-1

I created .doc file using html tags, which is having HTML form elements like Textbox, checkbox, radiobutton, dropdown and hidden fields. Those are showing properly when opening the document.

  1. I am able parse the .doc file when updated the .doc file with php code. And able to use the form fileds data when saving into Database.
  2. When using the 'Save As' option in the .doc file, the newly created doc file showing the html form elements properly. But unable to parse data from the 'Save As' file.

I want to parse the 'Save As' doc file also using php. Please help me how could i resolve this issue?

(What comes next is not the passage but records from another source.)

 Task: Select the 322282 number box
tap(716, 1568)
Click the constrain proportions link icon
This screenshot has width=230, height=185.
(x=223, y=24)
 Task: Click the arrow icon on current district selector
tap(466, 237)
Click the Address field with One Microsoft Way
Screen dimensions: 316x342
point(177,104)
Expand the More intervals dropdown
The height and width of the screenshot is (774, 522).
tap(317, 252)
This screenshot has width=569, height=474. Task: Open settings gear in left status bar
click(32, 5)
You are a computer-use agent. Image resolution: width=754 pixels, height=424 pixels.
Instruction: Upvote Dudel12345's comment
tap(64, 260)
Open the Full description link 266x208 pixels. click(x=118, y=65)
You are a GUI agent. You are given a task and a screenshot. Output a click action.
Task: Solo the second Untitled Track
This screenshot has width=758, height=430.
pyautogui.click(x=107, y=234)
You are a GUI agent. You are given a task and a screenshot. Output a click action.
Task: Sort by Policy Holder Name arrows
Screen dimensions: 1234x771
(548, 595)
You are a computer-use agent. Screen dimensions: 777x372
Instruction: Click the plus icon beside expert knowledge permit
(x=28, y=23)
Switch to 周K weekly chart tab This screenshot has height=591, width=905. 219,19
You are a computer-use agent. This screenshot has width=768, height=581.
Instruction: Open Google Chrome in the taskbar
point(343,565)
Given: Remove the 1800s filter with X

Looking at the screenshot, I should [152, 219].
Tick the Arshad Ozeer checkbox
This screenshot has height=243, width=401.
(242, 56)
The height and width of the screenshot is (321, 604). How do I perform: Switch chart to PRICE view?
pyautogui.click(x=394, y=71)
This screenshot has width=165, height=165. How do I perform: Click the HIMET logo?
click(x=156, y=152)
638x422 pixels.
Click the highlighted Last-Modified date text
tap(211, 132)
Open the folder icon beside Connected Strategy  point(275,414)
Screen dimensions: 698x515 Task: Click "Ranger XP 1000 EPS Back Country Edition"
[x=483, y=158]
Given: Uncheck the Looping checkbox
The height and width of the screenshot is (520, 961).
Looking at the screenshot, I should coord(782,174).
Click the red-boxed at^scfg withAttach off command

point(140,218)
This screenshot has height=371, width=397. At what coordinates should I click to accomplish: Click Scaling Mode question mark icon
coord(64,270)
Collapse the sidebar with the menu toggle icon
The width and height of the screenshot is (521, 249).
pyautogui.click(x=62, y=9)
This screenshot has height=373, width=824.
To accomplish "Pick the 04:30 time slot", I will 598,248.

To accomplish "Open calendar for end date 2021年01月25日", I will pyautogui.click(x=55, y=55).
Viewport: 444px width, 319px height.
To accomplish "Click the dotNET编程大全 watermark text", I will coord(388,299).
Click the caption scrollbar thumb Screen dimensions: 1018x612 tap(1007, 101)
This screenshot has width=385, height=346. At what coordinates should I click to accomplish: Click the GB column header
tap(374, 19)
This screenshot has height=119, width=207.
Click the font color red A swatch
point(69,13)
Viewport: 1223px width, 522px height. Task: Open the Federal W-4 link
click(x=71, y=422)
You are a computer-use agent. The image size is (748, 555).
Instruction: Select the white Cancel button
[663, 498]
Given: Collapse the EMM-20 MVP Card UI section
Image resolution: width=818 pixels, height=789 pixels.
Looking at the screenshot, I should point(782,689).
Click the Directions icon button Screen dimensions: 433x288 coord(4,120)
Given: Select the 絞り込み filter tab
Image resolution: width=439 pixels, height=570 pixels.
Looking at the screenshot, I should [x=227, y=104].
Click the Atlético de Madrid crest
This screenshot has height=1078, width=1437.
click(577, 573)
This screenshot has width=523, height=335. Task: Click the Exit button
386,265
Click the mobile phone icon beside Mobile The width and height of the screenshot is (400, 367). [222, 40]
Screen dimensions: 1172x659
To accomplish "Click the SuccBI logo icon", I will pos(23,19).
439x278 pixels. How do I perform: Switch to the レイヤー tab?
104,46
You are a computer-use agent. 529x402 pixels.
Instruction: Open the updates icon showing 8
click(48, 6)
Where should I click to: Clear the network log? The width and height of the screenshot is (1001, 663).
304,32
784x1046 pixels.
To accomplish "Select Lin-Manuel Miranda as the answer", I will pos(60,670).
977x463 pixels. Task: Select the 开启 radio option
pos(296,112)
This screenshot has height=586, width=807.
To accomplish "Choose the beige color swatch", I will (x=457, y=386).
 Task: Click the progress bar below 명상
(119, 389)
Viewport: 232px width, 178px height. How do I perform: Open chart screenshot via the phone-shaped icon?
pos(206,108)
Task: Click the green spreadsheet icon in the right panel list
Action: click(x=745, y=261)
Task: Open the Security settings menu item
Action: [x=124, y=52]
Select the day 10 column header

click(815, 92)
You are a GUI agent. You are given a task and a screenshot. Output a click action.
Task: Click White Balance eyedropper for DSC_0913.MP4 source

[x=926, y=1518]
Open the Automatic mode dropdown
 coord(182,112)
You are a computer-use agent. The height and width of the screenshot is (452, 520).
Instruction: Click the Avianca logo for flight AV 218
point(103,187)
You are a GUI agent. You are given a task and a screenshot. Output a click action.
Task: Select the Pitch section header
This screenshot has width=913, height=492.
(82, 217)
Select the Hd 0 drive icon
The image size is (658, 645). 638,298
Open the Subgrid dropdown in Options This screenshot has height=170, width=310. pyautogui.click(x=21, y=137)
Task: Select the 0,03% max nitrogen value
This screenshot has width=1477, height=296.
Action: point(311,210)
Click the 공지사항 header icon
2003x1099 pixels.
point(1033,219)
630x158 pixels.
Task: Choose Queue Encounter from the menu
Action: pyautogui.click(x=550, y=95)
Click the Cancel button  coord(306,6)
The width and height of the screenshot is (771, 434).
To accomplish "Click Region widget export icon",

Here is my doc file parsing code:

function parseWord($userDoc) 
{
    $fileHandle = fopen($userDoc, "r");
    $line = @fread($fileHandle, filesize($userDoc));   
    $lines = explode(chr(0x0D),$line);
    $outtext = "";
    foreach($lines as $thisline)
      {
        $pos = strpos($thisline, chr(0x00));
        if (($pos !== FALSE)||(strlen($thisline)==0))
          {
          } else {
            $outtext .= $thisline." ";
          }
      }
      if(trim($outtext)==""){
         $outtext ="";
        //echo "<br> UTF ";
        $filename = $userDoc;
        if ( file_exists($filename) ) {
            $outtext ="";
          if ( ($fh = fopen($filename, 'r')) !== false ) {
            $headers = fread($fh, 0xA00);

            # 1 = (ord(n)*1) ; Document has from 0 to 255 characters
            $n1 = ( ord($headers[0x21C]) - 1 );

            # 1 = ((ord(n)-8)*256) ; Document has from 256 to 63743 characters
            $n2 = ( ( ord($headers[0x21D]) - 8 ) * 256 );

            # 1 = ((ord(n)*256)*256) ; Document has from 63744 to 16775423 characters
            $n3 = ( ( ord($headers[0x21E]) * 256 ) * 256 );

            # (((ord(n)*256)*256)*256) ; Document has from 16775424 to 4294965504 characters
            $n4 = ( ( ( ord($headers[0x21F]) * 256 ) * 256 ) * 256 );

            # Total length of text in the document
            $textLength = ($n1 + $n2 + $n3 + $n4);

            $extracted_plaintext = fread($fh, $textLength);

            # if you want the plain text with no formatting, do this
            //echo $extracted_plaintext;
            $outtext .= $extracted_plaintext;

            # if you want to see your paragraphs in a web page, do this
            //echo nl2br($extracted_plaintext);

          }
          fclose($fh);
        } 
     }
     $outtext = preg_replace("/[^a-zA-Z0-9\s\,\.\-\n\r\t@\/\_\(\)]/","",$outtext);

     return $outtext;
} 

$userDoc = "cv.doc";

$text = parseWord($userDoc);
echo $text;

Thanks in advance...

2 Answers2

0

I created .doc file using html tags

No, you created an HTML file and gave it a filename ending in .doc

When you save a file from MSWord it uses a proprietary format (actually multiple nested formats) which is not HTML. When you laod the file you originally create, MSWord is recognizing that its HTML and translating it on the fly. There are ways to address this, but you've still got a long journey to make before you are in a position to make best use of them.

Your best course of action now would be to consider the question of why you need to process a file in both MSWord and PHP and what other formats you might be using.

symcbean
  • 47,736
  • 6
  • 59
  • 94
  • Here my requirement is create offline form in .doc file. So that i need to save the html form elements data into database. That is the reason i created .doc file with html tags. – Venkata Kiran Jul 01 '14 at 10:06
  • Doesn't answer the question - why does it have to be in .doc format. – symcbean Jul 02 '14 at 09:04
0

As already stated you can't simply open Office files like you try to.

Here is a yet simple to use library, provided by Microsoft, which let's you do what you'd like todo:

http://phpword.codeplex.com/

Daniel W.
  • 31,164
  • 13
  • 93
  • 151